Although multi-modal learning has advanced point cloud completion, the theoretical mechanisms remain unclear. Recent works attribute success to the connection between modalities, yet we identify that standard hard projection severs this connection: projecting a sparse point cloud onto the image plane yields an extremely sparse support, which hinders visual prior propagation, a failure mode we term Cross-Modal Entropy Collapse. To address this practical limitation, we propose SplAttN, which replaces hard projection with Differentiable Gaussian Splatting to produce a dense, continuous image-plane representation. By reformulating projection as continuous density estimation, SplAttN avoids collapsed sparse support, facilitates gradient flow, and improves cross-modal connection learnability. Extensive experiments show that SplAttN achieves state-of-the-art performance on PCN and ShapeNet-55/34. Crucially, we utilize the real-world KITTI benchmark as a stress test for multi-modal reliance. Counter-factual evaluation reveals that while baselines degenerate into unimodal template retrievers insensitive to visual removal, SplAttN maintains a robust dependency on visual cues, validating that our method establishes an effective cross-modal connection. Code is available at https://github.com/zay002/SplAttN.

Editorial analysis

A structured set of objections, weighed in public.

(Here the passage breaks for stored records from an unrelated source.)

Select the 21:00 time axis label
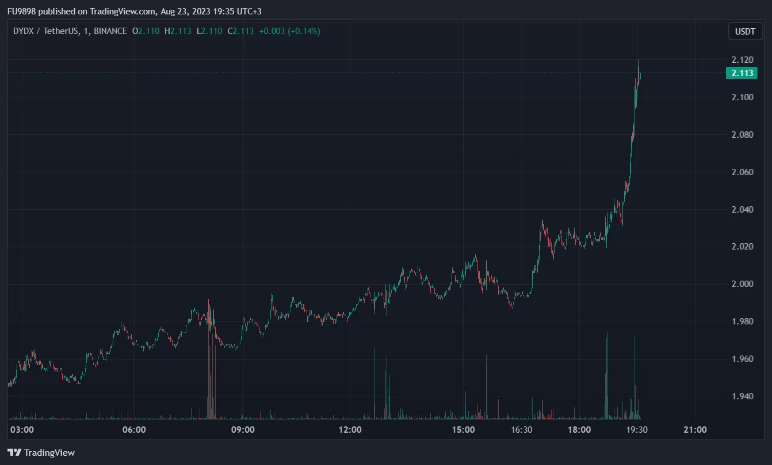 tap(695, 430)
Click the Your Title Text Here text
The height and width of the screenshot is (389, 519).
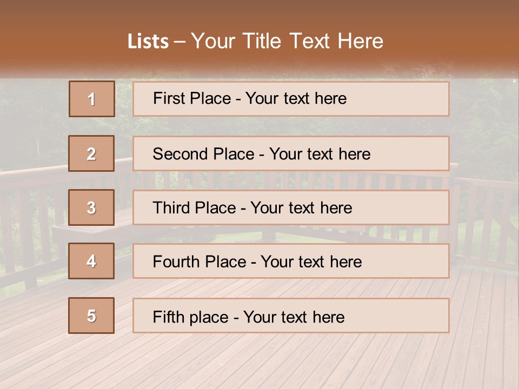click(287, 41)
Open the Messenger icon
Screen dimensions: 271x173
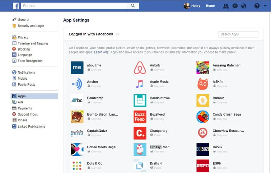(235, 6)
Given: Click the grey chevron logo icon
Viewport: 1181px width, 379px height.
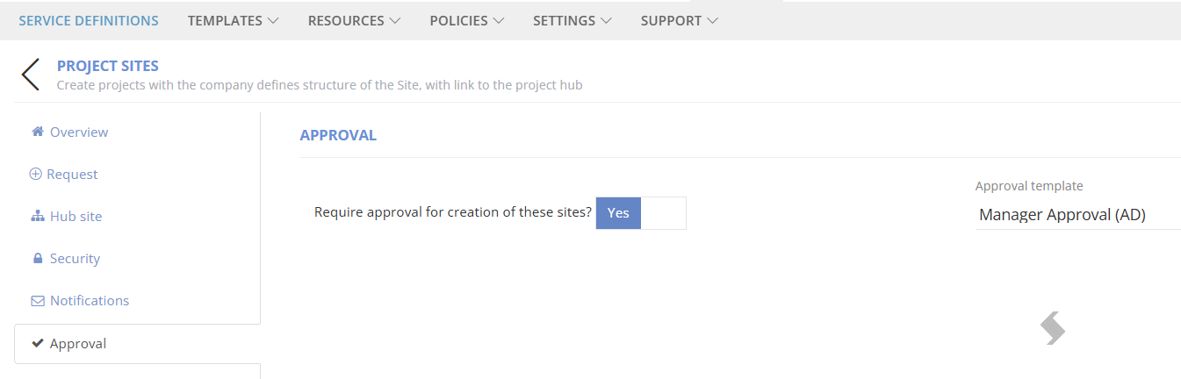Looking at the screenshot, I should (1053, 328).
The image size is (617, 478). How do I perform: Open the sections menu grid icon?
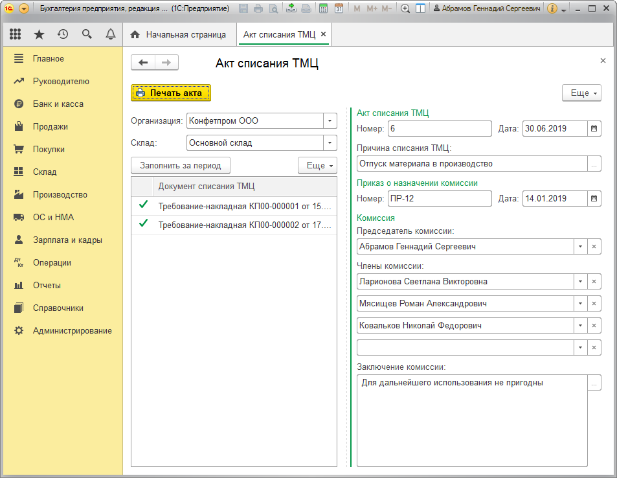point(16,34)
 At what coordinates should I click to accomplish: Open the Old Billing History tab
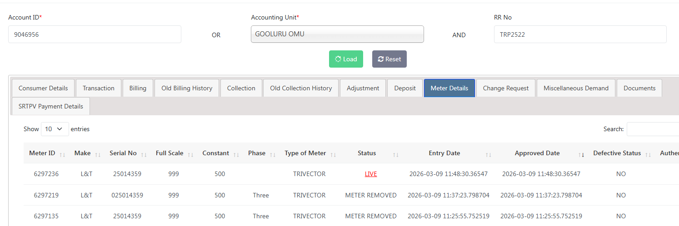click(x=187, y=88)
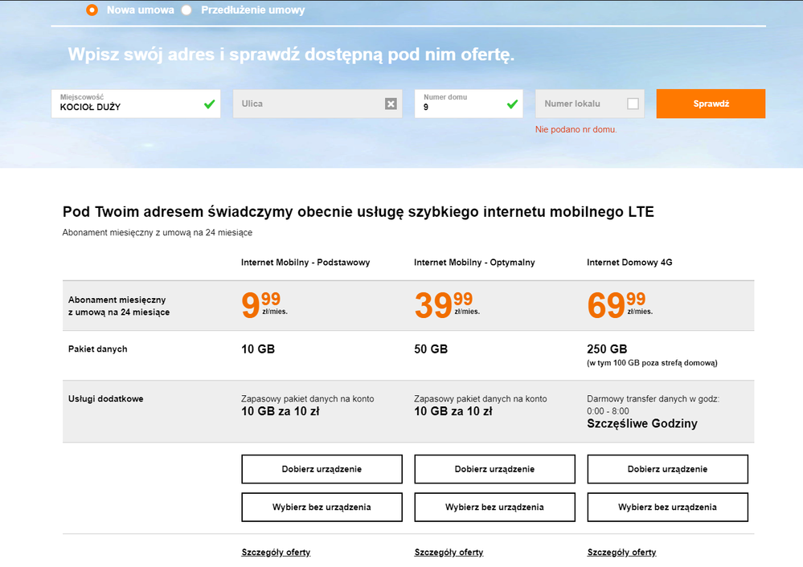Viewport: 803px width, 567px height.
Task: Click the Numer lokalu input field
Action: coord(580,104)
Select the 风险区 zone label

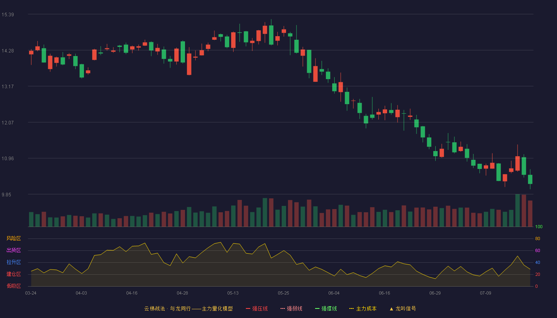(14, 239)
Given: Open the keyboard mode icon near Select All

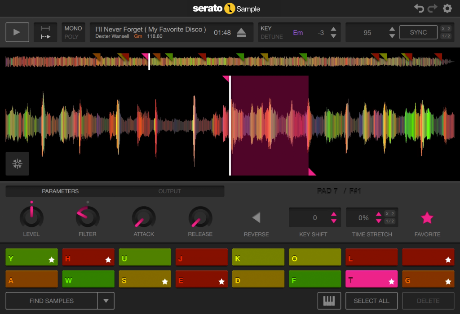Looking at the screenshot, I should coord(329,301).
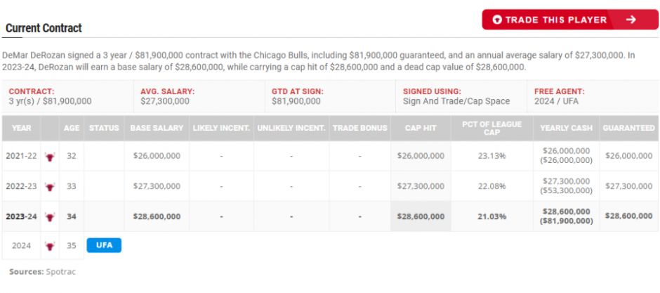Open the Current Contract heading tab

tap(44, 28)
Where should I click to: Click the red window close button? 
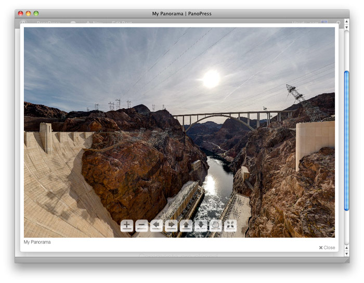[20, 14]
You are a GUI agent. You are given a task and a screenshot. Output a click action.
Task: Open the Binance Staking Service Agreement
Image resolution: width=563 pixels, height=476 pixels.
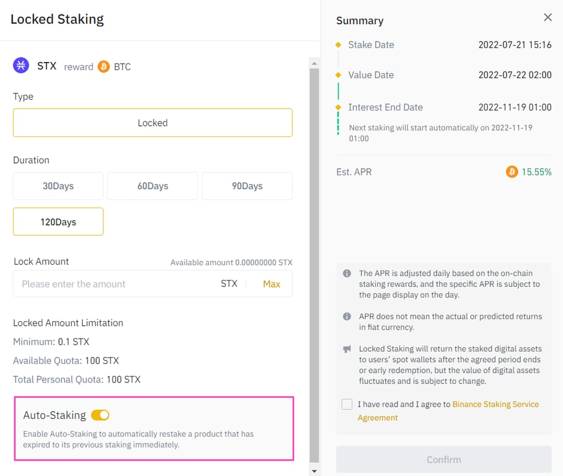495,404
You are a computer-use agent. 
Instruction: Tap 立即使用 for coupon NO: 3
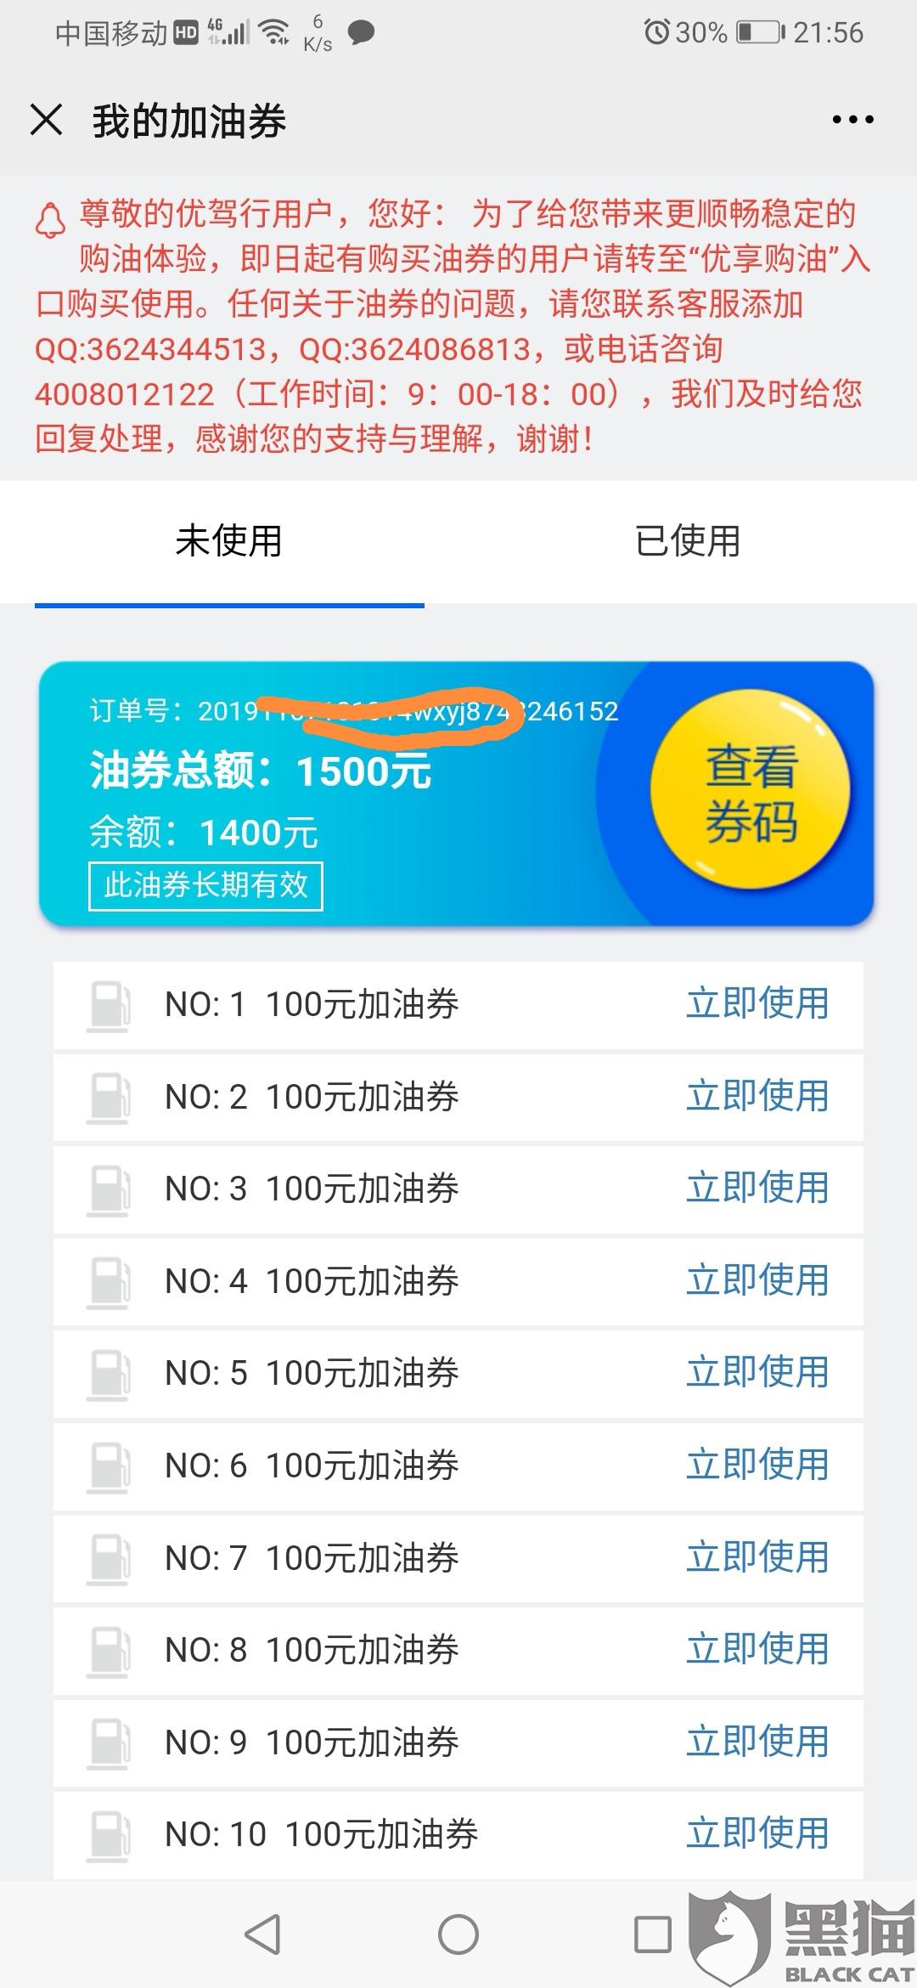757,1188
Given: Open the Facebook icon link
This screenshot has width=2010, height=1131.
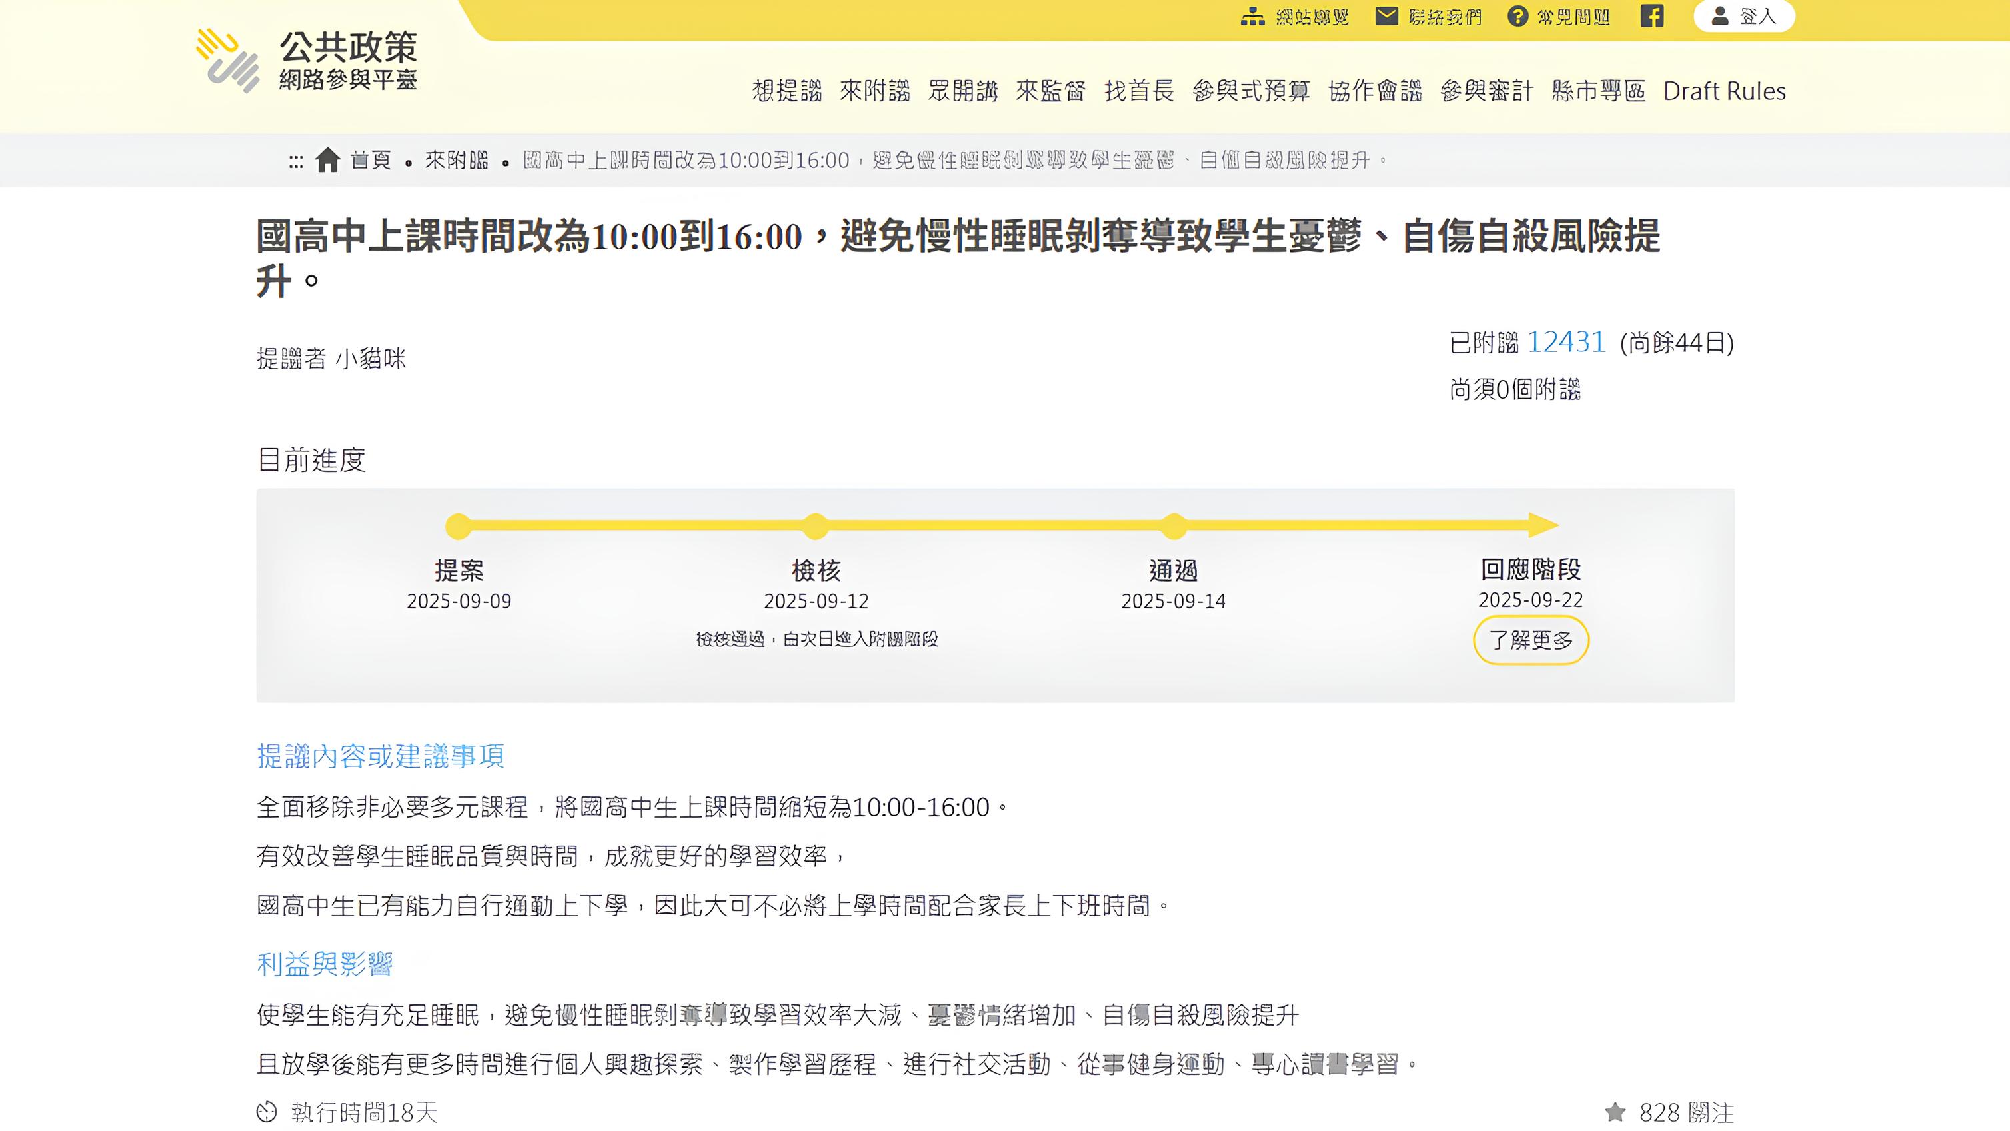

Desk editor's note, referee report, simulated authors' rebuttal, and a circularity audit. Tearing a paper down is the easy half of reading it; the pith above is the substance, this is the friction.

Referee Report

2 major / 2 minor

Summary. The paper proposes SplAttN for point cloud completion, which replaces hard projection with differentiable Gaussian soft splatting plus attention to bridge 2D image features and 3D points. It identifies a failure mode termed Cross-Modal Entropy Collapse arising from sparse support under hard projection, claims that continuous density estimation via splatting enables better gradient flow and cross-modal connection, reports SOTA results on PCN and ShapeNet-55/34, and uses a counter-factual KITTI evaluation to show that SplAttN retains visual-cue dependency while baselines collapse to unimodal template retrieval. Code is released.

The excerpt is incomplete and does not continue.